* [WHAT YOU NEED TO DO]
Your answer should be the lines from the one containing "The image size is (1784, 1230)." through the final line below, copied exactly.

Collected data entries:
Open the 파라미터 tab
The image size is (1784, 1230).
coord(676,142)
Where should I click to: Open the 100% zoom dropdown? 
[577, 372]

* [SOLUTION BELOW]
The image size is (1784, 1230).
coord(676,142)
Where should I click to: Open the 100% zoom dropdown? 
[577, 372]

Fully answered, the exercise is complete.